Do this
Copy these lines verbatim, every one of them.

※

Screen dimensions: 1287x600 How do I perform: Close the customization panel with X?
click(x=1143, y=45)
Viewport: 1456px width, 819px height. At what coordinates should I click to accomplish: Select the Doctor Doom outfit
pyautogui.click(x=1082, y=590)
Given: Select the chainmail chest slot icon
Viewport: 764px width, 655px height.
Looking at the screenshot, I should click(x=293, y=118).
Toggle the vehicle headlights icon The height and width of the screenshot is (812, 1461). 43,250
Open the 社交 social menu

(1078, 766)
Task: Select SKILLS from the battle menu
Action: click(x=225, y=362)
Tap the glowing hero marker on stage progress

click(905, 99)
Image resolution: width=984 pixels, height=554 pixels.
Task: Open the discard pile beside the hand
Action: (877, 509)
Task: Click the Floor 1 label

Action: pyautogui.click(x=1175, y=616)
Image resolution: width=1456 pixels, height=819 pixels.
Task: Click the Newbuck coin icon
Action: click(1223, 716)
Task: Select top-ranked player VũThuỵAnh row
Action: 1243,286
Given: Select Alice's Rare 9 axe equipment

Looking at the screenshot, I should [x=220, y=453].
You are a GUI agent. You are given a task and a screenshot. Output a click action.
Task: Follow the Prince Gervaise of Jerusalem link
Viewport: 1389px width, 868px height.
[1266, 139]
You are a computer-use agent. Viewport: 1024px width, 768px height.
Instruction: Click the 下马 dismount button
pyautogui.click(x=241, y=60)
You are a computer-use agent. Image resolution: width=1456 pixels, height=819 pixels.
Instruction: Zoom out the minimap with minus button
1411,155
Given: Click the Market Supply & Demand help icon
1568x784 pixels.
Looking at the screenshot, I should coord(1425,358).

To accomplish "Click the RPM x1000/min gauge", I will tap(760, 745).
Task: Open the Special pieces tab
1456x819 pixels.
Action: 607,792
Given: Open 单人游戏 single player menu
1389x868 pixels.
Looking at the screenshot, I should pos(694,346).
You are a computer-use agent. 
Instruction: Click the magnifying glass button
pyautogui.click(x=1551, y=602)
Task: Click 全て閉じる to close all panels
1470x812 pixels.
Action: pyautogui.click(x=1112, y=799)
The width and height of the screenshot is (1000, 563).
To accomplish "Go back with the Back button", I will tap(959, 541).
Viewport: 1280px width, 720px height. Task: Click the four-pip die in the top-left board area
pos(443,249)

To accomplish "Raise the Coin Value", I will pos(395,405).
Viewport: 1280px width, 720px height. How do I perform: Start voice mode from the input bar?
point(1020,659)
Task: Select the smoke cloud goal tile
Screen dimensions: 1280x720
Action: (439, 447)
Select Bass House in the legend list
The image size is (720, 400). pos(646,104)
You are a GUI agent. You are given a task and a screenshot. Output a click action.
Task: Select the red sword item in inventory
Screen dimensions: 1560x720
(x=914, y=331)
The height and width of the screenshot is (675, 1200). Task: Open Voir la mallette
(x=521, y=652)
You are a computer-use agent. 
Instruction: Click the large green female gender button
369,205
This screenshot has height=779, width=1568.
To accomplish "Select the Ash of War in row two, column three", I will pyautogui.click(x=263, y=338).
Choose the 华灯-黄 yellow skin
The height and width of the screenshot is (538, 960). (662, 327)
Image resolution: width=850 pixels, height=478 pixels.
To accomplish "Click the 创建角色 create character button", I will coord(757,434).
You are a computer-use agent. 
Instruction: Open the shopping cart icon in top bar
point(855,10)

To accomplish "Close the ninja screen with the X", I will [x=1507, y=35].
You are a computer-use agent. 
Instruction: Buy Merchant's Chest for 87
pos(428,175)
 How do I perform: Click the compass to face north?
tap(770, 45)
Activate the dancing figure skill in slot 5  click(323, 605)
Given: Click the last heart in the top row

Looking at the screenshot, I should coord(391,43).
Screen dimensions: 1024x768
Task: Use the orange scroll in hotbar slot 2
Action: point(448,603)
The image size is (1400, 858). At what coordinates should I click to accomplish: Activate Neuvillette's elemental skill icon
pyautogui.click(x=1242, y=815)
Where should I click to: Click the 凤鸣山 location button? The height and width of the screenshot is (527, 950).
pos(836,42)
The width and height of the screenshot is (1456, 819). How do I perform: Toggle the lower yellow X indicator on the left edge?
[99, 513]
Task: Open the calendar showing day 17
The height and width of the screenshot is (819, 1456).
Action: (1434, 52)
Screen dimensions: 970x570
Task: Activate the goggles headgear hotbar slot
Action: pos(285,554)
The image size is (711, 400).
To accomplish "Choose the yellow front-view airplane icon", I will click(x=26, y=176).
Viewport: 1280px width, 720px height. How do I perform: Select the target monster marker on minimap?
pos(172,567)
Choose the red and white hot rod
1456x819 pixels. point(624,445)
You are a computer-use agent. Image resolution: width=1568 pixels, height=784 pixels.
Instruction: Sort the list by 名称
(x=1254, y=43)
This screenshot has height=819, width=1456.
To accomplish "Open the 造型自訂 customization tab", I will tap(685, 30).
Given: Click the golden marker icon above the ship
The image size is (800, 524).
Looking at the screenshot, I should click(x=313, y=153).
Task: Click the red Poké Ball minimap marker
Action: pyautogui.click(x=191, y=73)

※

Finished exercise
Screen dimensions: 1287x600 How do I perform: Close the customization panel with X?
click(x=1143, y=45)
Viewport: 1456px width, 819px height. At what coordinates should I click to accomplish: Select the Doctor Doom outfit
pyautogui.click(x=1082, y=590)
Given: Select the chainmail chest slot icon
Viewport: 764px width, 655px height.
Looking at the screenshot, I should click(x=293, y=118).
Toggle the vehicle headlights icon The height and width of the screenshot is (812, 1461). 43,250
Open the 社交 social menu

(1078, 766)
Task: Select SKILLS from the battle menu
Action: click(x=225, y=362)
Tap the glowing hero marker on stage progress

click(905, 99)
Image resolution: width=984 pixels, height=554 pixels.
Task: Open the discard pile beside the hand
Action: (877, 509)
Task: Click the Floor 1 label

Action: pyautogui.click(x=1175, y=616)
Image resolution: width=1456 pixels, height=819 pixels.
Task: Click the Newbuck coin icon
Action: click(1223, 716)
Task: Select top-ranked player VũThuỵAnh row
Action: 1243,286
Given: Select Alice's Rare 9 axe equipment

Looking at the screenshot, I should [x=220, y=453].
You are a GUI agent. You are given a task and a screenshot. Output a click action.
Task: Follow the Prince Gervaise of Jerusalem link
Viewport: 1389px width, 868px height.
[1266, 139]
You are a computer-use agent. Viewport: 1024px width, 768px height.
Instruction: Click the 下马 dismount button
pyautogui.click(x=241, y=60)
You are a computer-use agent. Image resolution: width=1456 pixels, height=819 pixels.
Instruction: Zoom out the minimap with minus button
1411,155
Given: Click the Market Supply & Demand help icon
1568x784 pixels.
Looking at the screenshot, I should coord(1425,358).

To accomplish "Click the RPM x1000/min gauge", I will tap(760, 745).
Task: Open the Special pieces tab
1456x819 pixels.
Action: 607,792
Given: Open 单人游戏 single player menu
1389x868 pixels.
Looking at the screenshot, I should pos(694,346).
You are a computer-use agent. 
Instruction: Click the magnifying glass button
pyautogui.click(x=1551, y=602)
Task: Click 全て閉じる to close all panels
1470x812 pixels.
Action: pyautogui.click(x=1112, y=799)
The width and height of the screenshot is (1000, 563).
To accomplish "Go back with the Back button", I will tap(959, 541).
Viewport: 1280px width, 720px height. Task: Click the four-pip die in the top-left board area
pos(443,249)

To accomplish "Raise the Coin Value", I will pos(395,405).
Viewport: 1280px width, 720px height. How do I perform: Start voice mode from the input bar?
point(1020,659)
Task: Select the smoke cloud goal tile
Screen dimensions: 1280x720
Action: (439, 447)
Select Bass House in the legend list
The image size is (720, 400). pos(646,104)
You are a GUI agent. You are given a task and a screenshot. Output a click action.
Task: Select the red sword item in inventory
Screen dimensions: 1560x720
(x=914, y=331)
The height and width of the screenshot is (675, 1200). Task: Open Voir la mallette
(x=521, y=652)
You are a computer-use agent. 
Instruction: Click the large green female gender button
369,205
This screenshot has height=779, width=1568.
To accomplish "Select the Ash of War in row two, column three", I will pyautogui.click(x=263, y=338).
Choose the 华灯-黄 yellow skin
The height and width of the screenshot is (538, 960). (662, 327)
Image resolution: width=850 pixels, height=478 pixels.
To accomplish "Click the 创建角色 create character button", I will coord(757,434).
You are a computer-use agent. 
Instruction: Open the shopping cart icon in top bar
point(855,10)

To accomplish "Close the ninja screen with the X", I will [x=1507, y=35].
You are a computer-use agent. 
Instruction: Buy Merchant's Chest for 87
pos(428,175)
 How do I perform: Click the compass to face north?
tap(770, 45)
Activate the dancing figure skill in slot 5  click(323, 605)
Given: Click the last heart in the top row

Looking at the screenshot, I should coord(391,43).
Screen dimensions: 1024x768
Task: Use the orange scroll in hotbar slot 2
Action: point(448,603)
The image size is (1400, 858). At what coordinates should I click to accomplish: Activate Neuvillette's elemental skill icon
pyautogui.click(x=1242, y=815)
Where should I click to: Click the 凤鸣山 location button? The height and width of the screenshot is (527, 950).
pos(836,42)
The width and height of the screenshot is (1456, 819). How do I perform: Toggle the lower yellow X indicator on the left edge?
[99, 513]
Task: Open the calendar showing day 17
The height and width of the screenshot is (819, 1456).
Action: (1434, 52)
Screen dimensions: 970x570
Task: Activate the goggles headgear hotbar slot
Action: pos(285,554)
The image size is (711, 400).
To accomplish "Choose the yellow front-view airplane icon", I will click(x=26, y=176).
Viewport: 1280px width, 720px height. How do I perform: Select the target monster marker on minimap?
pos(172,567)
Choose the red and white hot rod
1456x819 pixels. point(624,445)
You are a computer-use agent. Image resolution: width=1568 pixels, height=784 pixels.
Instruction: Sort the list by 名称
(x=1254, y=43)
This screenshot has height=819, width=1456.
To accomplish "Open the 造型自訂 customization tab", I will tap(685, 30).
Given: Click the golden marker icon above the ship
The image size is (800, 524).
Looking at the screenshot, I should click(x=313, y=153).
Task: Click the red Poké Ball minimap marker
Action: pyautogui.click(x=191, y=73)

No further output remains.